Pharmacokinetic modeling of motexafin gadolinium disposition in mouse tissues using optical pharmacokinetic system measurements

SummaryClinical use of radio- or photo-sensitizing agents in anti-cancer treatments may be limited by patient specific variability in the pharmacokinetics (PK) of the sensitizing compound. Previously, our group reported motexafin gadolinium (MGd) concentrations in mouse tissues measured noninvasively by the optical pharmacokinetic system (OPS) in vivo, nondestructively by OPS in situ, and destructively by HPLC ex vivo. This study utilized those reported data to develop compartmental PK models of MGd disposition in plasma, tumor, and skin. The model predicted both the rapid initial distribution and slow elimination phases of MGd in plasma, the fast transport of MGd out of the skin (with no MGd detectable after 120 min), and MGd retention at long times in the tumor (with detectable MGd at 24 h). The same compartmental structure was used to model MGd concentrations vs. time as measured by OPS in situ and HPLC ex vivo.
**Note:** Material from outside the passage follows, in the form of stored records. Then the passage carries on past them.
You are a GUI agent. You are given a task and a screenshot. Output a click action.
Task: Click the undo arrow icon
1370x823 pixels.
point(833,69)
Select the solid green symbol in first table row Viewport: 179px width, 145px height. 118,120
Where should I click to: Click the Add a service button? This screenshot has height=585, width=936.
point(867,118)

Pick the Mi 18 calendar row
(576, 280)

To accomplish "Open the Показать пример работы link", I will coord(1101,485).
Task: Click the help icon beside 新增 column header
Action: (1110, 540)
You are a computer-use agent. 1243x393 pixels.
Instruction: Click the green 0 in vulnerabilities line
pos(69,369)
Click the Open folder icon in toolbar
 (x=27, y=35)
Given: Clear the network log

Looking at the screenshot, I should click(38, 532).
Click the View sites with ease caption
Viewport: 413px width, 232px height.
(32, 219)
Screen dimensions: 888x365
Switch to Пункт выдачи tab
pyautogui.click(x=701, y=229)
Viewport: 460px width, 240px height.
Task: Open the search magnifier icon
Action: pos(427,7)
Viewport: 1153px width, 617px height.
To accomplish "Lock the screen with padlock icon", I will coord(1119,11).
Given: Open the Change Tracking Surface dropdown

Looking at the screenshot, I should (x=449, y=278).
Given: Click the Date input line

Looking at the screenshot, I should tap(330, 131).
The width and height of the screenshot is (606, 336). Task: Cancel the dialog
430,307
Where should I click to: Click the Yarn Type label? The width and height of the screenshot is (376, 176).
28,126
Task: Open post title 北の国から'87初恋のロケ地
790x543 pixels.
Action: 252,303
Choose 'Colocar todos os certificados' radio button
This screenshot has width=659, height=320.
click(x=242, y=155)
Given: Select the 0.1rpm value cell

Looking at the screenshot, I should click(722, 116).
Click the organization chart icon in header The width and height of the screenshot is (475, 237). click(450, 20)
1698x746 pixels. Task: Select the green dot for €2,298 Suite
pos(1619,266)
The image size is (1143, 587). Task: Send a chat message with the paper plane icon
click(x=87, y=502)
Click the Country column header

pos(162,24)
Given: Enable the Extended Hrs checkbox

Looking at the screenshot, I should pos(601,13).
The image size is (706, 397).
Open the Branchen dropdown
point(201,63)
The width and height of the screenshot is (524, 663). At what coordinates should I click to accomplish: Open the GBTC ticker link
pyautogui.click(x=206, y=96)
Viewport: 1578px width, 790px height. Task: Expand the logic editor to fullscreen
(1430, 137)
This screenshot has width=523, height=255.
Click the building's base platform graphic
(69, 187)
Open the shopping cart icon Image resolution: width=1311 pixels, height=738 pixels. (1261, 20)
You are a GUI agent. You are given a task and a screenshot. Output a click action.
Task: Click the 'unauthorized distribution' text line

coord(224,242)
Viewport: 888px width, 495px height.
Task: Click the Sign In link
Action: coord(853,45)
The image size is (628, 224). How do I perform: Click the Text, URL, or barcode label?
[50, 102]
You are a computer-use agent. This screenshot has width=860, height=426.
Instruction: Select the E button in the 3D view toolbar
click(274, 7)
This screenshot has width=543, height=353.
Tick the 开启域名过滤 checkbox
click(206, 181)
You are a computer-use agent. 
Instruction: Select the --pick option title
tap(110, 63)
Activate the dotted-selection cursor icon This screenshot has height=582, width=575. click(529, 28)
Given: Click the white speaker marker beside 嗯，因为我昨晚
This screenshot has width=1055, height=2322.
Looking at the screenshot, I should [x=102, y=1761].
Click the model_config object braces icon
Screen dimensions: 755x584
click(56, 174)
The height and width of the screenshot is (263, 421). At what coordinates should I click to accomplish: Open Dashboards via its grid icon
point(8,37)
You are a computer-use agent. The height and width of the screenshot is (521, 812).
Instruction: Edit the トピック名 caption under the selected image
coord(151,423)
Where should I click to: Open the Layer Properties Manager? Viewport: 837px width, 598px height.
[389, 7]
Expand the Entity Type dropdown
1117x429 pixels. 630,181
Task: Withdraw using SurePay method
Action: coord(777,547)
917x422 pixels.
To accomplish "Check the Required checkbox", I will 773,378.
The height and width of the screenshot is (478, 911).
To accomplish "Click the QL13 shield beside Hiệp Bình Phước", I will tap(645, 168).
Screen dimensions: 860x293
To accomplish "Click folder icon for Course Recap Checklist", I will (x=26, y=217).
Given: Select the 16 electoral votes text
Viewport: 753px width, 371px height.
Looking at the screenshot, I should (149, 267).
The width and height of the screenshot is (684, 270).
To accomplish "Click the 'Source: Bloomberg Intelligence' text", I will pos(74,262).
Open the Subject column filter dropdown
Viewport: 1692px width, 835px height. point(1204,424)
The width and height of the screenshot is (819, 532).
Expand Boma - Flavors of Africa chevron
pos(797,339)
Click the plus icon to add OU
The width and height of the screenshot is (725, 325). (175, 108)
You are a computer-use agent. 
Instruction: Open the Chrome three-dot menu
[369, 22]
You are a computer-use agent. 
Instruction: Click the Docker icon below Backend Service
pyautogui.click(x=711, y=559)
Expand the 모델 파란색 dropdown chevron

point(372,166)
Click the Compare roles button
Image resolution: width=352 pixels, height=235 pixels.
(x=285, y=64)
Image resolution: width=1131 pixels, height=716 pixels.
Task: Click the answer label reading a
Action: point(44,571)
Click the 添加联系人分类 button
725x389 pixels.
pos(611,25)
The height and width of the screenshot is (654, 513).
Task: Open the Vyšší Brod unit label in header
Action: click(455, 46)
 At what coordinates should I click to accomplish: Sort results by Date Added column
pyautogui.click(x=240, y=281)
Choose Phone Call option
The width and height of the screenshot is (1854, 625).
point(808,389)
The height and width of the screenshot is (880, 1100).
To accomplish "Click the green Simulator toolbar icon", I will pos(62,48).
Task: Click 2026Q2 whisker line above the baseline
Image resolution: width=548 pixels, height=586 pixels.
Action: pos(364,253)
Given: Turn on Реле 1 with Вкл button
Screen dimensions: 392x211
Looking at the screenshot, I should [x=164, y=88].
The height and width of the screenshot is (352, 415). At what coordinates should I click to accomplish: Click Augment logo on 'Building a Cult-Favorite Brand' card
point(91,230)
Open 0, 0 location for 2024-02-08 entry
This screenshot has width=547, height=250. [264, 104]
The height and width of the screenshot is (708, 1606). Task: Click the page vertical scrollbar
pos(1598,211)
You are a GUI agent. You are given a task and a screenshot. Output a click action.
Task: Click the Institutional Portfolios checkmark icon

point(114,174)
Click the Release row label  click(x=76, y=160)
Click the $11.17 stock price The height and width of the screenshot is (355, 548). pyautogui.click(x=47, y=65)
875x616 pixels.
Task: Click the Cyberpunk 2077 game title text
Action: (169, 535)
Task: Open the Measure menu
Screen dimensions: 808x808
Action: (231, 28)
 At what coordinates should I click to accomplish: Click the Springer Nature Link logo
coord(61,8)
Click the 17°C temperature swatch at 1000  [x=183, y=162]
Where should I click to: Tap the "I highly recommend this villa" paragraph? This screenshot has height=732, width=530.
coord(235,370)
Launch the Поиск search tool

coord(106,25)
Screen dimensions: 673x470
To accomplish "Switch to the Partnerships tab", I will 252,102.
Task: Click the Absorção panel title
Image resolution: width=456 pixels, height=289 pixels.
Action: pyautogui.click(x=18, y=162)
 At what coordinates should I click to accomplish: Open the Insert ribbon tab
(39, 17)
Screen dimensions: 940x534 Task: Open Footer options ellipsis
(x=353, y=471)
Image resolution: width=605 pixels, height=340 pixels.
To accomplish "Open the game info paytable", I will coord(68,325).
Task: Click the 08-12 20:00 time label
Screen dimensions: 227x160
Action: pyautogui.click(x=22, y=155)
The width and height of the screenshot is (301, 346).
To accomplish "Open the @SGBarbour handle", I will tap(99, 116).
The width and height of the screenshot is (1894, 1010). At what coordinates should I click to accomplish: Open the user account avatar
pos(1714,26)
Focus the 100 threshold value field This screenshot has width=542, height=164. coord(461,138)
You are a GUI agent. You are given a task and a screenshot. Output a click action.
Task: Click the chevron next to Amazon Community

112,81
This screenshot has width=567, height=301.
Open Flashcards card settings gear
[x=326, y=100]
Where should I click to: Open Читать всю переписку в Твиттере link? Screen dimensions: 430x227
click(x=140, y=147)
In vivo tumor MGd concentrations measured using OPS were estimated by a linear combination of the model predicted PK profiles in plasma and tumor tissue, which suggests that tissue-specific PK knowledge may be needed in order to interpret volume-averaged optical measurements in vivo. The PK modeling techniques presented here are extensible to other optically active compounds and, potentially, to the development of patient-specific treatment schedules.